### What the exercise asks
Note each line of the entries that includes "three". Then copy those lines.

Stored data

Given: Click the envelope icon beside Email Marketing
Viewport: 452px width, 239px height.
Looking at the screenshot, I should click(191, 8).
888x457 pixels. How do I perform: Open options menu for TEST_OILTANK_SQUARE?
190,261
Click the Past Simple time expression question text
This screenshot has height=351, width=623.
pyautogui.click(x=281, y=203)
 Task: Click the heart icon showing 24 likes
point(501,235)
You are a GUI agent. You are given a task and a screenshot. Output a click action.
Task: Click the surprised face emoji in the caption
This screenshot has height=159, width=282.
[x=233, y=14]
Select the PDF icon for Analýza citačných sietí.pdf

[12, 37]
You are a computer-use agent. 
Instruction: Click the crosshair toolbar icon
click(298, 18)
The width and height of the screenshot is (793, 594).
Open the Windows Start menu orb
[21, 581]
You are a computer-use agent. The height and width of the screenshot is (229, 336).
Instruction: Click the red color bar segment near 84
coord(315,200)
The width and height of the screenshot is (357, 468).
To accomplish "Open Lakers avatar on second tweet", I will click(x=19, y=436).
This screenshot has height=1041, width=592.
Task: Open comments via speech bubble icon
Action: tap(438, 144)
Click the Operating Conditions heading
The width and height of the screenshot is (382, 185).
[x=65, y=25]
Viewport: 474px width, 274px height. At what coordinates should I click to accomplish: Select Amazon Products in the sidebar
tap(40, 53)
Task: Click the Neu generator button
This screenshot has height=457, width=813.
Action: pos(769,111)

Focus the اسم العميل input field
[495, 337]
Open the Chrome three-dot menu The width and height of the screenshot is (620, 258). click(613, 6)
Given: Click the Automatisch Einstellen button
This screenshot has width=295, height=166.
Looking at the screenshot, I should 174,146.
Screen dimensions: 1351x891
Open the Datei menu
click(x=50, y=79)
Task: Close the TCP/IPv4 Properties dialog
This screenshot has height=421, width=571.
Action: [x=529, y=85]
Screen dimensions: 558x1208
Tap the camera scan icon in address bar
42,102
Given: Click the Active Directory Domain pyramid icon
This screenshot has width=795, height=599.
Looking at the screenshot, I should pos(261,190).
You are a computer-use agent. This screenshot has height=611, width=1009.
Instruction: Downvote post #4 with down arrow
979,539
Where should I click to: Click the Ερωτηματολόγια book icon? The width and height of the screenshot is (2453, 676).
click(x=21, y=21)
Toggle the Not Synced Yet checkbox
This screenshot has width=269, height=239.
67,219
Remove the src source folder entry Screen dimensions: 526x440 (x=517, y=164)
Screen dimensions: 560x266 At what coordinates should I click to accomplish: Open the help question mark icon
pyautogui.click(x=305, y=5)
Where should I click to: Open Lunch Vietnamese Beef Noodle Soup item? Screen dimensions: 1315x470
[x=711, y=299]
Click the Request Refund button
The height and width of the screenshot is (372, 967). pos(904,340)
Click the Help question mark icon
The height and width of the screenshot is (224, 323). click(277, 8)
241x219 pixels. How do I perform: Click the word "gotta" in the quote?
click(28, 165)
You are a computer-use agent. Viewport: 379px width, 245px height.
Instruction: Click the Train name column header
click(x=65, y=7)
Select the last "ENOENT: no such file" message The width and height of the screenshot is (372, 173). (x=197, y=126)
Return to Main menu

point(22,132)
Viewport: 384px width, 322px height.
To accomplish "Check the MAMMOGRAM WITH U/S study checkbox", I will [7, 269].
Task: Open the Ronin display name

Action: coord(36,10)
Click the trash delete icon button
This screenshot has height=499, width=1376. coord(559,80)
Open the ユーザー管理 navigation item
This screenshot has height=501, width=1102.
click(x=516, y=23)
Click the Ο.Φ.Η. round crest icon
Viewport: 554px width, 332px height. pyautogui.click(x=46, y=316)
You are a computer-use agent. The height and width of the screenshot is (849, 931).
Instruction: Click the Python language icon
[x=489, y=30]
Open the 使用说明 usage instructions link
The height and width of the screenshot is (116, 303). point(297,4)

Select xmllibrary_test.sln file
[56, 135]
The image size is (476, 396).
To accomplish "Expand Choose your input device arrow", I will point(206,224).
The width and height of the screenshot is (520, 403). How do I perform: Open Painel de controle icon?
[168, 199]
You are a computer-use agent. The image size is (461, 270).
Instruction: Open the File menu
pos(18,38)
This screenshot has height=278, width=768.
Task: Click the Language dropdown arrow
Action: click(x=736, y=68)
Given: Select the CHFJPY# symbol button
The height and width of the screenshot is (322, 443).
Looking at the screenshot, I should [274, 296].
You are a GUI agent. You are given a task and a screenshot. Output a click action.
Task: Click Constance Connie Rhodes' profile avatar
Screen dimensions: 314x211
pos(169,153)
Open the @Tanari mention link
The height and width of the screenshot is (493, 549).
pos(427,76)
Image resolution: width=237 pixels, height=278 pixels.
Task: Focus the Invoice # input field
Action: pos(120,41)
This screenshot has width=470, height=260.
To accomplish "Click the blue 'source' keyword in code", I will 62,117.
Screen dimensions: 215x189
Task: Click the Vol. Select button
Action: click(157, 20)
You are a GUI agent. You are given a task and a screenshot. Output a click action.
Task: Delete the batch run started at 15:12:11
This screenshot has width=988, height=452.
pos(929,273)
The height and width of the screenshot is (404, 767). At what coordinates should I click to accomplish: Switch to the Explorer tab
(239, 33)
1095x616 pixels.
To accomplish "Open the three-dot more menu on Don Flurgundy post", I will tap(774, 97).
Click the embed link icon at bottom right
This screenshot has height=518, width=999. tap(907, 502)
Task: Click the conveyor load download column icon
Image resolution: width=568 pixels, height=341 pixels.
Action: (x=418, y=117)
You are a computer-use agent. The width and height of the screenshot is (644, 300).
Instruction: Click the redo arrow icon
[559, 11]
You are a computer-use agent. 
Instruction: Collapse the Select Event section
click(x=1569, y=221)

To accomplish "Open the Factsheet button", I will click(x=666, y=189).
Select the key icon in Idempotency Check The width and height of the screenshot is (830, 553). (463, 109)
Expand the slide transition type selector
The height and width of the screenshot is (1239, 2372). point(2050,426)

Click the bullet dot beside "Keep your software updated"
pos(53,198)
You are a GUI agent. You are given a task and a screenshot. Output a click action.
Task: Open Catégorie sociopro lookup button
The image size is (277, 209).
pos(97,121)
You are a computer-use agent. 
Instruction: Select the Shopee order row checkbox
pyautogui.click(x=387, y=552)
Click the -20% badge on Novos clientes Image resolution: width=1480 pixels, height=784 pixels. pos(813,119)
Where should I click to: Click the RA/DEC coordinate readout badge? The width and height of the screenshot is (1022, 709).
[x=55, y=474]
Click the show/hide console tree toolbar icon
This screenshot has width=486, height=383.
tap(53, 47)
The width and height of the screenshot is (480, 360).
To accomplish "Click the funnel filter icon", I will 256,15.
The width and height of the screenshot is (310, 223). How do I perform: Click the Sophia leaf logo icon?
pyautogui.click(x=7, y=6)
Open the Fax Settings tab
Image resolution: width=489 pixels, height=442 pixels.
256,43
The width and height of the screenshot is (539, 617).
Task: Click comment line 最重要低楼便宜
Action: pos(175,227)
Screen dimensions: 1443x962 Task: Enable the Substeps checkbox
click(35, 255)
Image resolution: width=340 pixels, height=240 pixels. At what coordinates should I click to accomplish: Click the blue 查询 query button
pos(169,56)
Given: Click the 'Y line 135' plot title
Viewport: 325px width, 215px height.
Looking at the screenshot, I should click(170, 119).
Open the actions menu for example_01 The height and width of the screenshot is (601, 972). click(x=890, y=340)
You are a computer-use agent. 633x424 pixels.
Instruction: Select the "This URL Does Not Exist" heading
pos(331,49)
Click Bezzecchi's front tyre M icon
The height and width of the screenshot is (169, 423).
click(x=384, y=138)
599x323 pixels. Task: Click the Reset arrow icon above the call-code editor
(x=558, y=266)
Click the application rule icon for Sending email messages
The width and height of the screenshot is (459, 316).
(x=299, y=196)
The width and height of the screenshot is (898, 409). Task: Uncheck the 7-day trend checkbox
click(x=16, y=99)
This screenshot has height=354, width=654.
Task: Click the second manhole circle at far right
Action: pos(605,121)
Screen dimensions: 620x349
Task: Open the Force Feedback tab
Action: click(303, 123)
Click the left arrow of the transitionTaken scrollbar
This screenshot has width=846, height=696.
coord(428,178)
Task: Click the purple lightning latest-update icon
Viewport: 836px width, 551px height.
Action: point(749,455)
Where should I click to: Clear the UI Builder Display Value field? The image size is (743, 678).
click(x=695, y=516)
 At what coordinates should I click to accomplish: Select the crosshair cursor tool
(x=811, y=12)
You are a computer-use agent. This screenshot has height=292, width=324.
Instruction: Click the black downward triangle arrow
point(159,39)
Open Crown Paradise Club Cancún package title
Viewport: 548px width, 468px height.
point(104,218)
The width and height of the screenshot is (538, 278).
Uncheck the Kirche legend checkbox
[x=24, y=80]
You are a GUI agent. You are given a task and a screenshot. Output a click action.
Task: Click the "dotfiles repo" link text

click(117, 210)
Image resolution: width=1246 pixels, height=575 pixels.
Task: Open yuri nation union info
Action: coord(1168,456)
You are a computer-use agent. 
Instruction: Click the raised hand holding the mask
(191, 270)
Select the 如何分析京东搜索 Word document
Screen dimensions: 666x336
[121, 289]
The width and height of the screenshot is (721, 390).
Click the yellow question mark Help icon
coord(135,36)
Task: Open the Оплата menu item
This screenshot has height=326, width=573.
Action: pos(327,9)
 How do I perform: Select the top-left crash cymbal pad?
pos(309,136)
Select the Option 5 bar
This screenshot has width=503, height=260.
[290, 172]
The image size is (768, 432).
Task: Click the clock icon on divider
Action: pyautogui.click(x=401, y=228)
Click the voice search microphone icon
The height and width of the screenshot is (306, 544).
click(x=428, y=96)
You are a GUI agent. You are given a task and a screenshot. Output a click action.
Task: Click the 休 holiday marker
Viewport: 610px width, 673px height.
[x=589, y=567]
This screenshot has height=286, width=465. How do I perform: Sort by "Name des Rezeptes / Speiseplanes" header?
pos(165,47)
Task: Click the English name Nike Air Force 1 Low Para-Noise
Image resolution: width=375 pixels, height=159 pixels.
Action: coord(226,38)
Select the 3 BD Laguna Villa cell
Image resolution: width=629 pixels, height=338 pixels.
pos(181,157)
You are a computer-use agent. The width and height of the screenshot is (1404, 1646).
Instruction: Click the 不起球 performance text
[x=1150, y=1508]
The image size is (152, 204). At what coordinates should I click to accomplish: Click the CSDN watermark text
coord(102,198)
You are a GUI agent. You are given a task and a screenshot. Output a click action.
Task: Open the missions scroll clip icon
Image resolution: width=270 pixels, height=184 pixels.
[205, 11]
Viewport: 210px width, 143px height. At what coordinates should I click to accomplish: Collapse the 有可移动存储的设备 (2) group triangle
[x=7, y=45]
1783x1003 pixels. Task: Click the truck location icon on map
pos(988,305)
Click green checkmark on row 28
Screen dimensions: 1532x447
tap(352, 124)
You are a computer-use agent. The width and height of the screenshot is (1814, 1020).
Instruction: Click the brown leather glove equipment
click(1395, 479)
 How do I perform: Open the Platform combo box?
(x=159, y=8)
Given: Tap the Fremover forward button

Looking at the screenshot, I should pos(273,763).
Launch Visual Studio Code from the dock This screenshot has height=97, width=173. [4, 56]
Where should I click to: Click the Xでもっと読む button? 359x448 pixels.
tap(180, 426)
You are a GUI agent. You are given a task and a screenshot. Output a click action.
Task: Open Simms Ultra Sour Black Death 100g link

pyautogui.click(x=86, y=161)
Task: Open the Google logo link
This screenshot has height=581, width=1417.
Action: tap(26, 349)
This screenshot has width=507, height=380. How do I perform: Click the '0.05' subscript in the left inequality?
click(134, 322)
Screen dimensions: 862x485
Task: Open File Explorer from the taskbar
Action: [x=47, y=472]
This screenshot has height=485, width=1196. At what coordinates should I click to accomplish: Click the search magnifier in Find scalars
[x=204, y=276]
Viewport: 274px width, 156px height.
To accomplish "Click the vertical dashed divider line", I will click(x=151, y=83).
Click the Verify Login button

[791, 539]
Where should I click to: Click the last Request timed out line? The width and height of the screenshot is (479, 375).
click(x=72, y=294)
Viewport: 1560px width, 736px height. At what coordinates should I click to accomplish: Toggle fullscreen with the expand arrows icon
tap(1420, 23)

### Final answer
Open the Chrome three-dot menu The width and height of the screenshot is (620, 258). click(613, 6)
To accomplish "Open the three-dot more menu on Don Flurgundy post", I will tap(774, 97).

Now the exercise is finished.